START Data listing
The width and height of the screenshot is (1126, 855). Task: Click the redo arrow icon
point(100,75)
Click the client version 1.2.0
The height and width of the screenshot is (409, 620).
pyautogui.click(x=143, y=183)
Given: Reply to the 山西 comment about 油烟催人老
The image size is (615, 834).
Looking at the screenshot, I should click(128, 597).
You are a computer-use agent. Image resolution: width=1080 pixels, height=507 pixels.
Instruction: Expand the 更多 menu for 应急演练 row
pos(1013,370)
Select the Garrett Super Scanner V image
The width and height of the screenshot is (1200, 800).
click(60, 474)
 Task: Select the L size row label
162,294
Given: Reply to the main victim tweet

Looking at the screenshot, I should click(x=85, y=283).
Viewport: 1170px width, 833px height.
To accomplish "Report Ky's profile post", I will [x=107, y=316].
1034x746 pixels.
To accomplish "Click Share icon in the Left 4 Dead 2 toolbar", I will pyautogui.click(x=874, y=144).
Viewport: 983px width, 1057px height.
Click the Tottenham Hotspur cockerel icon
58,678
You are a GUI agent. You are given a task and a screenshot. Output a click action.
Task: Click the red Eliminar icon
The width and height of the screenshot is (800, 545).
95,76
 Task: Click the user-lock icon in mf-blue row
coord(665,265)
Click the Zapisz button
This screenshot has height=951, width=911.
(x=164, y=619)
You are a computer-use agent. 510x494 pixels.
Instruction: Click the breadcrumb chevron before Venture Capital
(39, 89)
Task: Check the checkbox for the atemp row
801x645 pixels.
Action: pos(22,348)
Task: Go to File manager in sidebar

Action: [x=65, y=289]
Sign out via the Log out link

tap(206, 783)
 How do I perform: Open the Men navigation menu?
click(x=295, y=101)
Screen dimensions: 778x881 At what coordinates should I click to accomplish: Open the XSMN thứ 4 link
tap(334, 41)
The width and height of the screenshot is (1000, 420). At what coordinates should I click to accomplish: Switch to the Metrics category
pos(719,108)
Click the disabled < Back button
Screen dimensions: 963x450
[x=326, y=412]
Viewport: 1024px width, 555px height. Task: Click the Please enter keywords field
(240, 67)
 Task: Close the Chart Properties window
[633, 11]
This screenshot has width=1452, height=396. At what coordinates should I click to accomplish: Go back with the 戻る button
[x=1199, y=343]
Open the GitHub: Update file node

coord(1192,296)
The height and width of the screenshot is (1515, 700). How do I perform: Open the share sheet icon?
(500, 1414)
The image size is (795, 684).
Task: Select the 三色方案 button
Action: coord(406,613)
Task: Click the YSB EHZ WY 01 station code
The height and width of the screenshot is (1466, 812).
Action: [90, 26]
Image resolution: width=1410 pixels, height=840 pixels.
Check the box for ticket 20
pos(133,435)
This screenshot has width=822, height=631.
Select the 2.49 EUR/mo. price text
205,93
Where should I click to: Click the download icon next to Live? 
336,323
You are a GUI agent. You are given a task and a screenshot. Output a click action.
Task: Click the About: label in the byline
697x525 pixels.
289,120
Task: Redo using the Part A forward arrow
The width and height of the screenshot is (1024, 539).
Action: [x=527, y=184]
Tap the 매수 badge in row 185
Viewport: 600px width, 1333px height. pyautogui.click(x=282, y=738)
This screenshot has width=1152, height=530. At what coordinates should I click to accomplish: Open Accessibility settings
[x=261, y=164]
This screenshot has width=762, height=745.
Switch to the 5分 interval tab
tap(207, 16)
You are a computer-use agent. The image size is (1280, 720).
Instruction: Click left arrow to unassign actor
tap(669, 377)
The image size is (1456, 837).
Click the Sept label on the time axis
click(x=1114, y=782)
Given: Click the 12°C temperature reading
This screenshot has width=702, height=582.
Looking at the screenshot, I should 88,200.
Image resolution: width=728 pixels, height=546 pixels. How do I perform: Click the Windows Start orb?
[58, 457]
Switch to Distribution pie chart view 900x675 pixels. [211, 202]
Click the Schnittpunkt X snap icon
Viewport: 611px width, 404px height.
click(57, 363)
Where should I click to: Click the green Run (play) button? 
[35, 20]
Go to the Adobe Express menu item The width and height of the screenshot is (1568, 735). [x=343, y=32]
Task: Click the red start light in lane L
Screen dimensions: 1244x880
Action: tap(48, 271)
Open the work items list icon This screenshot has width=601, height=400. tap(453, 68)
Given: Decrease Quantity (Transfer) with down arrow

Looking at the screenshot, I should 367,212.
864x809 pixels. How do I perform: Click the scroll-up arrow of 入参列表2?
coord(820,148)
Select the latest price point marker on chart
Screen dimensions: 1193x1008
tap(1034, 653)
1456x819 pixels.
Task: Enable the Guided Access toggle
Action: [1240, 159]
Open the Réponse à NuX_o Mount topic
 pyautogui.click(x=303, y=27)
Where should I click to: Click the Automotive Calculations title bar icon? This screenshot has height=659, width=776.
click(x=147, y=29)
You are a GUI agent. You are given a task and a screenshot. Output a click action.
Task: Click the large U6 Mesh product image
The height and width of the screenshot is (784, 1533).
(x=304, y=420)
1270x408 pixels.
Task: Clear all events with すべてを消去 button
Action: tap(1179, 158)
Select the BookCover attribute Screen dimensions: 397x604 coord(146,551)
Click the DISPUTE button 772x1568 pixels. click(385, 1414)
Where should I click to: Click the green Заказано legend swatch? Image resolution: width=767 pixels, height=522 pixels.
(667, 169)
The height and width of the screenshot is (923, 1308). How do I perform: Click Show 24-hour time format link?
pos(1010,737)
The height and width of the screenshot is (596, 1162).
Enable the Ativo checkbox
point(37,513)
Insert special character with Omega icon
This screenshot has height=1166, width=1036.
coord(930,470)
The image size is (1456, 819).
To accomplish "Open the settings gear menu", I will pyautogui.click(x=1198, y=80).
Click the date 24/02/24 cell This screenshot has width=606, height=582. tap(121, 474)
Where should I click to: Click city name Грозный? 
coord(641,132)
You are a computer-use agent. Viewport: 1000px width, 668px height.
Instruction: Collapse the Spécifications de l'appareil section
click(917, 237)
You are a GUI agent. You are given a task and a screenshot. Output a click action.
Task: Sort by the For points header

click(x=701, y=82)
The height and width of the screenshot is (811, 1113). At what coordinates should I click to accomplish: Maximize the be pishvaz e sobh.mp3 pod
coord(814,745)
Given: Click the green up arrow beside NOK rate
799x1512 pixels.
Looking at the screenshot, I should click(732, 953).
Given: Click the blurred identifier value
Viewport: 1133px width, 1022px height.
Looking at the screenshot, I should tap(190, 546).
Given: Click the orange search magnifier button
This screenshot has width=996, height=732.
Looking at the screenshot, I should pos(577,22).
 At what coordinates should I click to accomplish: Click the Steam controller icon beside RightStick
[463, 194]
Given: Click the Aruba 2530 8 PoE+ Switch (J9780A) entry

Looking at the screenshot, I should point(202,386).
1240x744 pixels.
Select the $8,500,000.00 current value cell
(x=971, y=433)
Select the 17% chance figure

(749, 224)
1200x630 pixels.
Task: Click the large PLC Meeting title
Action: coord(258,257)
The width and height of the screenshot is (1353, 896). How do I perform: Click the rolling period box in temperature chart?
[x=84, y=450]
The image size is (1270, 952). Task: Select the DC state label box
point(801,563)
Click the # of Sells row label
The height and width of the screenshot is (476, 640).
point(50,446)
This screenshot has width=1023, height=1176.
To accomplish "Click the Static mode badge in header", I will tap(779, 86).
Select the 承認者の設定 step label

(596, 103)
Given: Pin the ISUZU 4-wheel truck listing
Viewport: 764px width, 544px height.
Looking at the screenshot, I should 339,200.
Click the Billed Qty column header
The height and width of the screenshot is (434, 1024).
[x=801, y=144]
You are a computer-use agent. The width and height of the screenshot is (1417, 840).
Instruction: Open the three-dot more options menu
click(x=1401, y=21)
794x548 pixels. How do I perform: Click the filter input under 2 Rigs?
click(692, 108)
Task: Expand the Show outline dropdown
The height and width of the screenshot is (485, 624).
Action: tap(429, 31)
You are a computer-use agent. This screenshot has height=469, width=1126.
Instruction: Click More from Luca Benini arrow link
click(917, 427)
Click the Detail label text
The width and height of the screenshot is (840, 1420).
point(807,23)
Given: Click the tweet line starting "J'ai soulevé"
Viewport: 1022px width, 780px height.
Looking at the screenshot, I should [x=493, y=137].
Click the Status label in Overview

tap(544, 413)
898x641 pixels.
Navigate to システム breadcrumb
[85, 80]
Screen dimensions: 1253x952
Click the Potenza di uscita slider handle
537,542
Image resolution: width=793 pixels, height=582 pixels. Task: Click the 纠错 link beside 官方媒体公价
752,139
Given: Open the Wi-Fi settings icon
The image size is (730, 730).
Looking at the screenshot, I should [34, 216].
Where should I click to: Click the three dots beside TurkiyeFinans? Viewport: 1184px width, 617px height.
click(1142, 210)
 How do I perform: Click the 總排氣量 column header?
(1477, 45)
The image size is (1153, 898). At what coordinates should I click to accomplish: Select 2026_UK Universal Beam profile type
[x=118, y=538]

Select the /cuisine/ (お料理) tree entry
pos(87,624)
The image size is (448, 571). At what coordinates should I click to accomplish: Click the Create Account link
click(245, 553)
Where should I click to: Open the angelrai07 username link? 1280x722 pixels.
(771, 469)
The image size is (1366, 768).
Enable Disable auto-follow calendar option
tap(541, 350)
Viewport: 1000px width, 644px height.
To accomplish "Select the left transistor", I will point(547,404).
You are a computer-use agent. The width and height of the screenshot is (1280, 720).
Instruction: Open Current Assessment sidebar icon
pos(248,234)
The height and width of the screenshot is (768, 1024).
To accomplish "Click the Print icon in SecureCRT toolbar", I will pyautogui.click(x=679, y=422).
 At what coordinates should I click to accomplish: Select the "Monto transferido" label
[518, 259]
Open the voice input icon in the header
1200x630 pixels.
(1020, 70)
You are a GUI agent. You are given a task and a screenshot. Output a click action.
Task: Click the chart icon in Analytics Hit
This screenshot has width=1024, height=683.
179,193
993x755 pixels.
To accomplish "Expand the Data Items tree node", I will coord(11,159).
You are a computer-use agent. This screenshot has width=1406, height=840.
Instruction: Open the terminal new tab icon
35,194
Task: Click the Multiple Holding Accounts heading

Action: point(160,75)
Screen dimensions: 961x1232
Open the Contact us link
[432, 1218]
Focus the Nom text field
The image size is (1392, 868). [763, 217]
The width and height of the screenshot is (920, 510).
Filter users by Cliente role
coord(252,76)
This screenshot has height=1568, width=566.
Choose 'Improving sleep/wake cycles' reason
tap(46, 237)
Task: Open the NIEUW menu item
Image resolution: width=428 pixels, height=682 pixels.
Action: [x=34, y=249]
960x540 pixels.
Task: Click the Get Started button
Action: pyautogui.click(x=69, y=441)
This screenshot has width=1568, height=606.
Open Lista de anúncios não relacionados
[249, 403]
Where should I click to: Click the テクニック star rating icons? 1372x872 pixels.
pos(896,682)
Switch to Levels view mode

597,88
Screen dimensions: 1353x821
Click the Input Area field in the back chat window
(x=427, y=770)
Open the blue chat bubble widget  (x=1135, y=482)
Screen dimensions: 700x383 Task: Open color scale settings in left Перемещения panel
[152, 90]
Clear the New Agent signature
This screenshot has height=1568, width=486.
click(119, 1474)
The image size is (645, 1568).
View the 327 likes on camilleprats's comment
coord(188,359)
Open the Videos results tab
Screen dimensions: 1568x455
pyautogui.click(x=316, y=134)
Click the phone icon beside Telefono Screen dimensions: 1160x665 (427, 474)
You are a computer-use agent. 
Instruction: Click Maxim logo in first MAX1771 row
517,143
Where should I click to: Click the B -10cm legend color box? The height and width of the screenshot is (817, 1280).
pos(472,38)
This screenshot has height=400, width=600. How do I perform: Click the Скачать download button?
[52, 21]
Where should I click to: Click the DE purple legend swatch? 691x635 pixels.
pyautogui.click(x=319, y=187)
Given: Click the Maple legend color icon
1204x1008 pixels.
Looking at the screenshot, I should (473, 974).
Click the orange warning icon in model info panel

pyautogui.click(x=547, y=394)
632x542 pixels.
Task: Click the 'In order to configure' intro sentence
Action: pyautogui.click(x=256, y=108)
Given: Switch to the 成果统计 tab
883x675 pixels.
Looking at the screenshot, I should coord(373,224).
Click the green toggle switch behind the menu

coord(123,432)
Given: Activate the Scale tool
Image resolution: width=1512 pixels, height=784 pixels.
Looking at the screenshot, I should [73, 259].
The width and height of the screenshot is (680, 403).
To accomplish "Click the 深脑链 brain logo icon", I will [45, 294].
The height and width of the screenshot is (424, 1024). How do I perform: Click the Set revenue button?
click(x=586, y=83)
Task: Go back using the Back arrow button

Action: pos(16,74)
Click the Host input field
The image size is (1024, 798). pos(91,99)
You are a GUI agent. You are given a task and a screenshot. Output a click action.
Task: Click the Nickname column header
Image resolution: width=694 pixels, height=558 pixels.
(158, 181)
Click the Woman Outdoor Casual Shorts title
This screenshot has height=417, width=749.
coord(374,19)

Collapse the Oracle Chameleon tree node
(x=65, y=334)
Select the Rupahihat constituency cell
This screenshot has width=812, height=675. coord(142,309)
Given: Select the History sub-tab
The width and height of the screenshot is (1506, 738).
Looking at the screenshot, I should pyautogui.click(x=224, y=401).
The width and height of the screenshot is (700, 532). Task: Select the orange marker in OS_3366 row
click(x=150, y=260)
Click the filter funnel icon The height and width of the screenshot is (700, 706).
END Data listing
*Task details*
Copy out each line of the data above, exactly, if it lies between the line holding "The image size is (1270, 952)." and the line holding "Given: Click the tweet", inclusive; copy no other line.

*Worked solution*
The image size is (1270, 952). Task: Select the DC state label box
point(801,563)
Click the # of Sells row label
The height and width of the screenshot is (476, 640).
point(50,446)
This screenshot has width=1023, height=1176.
To accomplish "Click the Static mode badge in header", I will tap(779, 86).
Select the 承認者の設定 step label

(596, 103)
Given: Pin the ISUZU 4-wheel truck listing
Viewport: 764px width, 544px height.
Looking at the screenshot, I should 339,200.
Click the Billed Qty column header
The height and width of the screenshot is (434, 1024).
[x=801, y=144]
You are a computer-use agent. The width and height of the screenshot is (1417, 840).
Instruction: Open the three-dot more options menu
click(x=1401, y=21)
794x548 pixels. How do I perform: Click the filter input under 2 Rigs?
click(692, 108)
Task: Expand the Show outline dropdown
The height and width of the screenshot is (485, 624).
Action: tap(429, 31)
You are a computer-use agent. This screenshot has height=469, width=1126.
Instruction: Click More from Luca Benini arrow link
click(917, 427)
Click the Detail label text
The width and height of the screenshot is (840, 1420).
point(807,23)
Given: Click the tweet line starting "J'ai soulevé"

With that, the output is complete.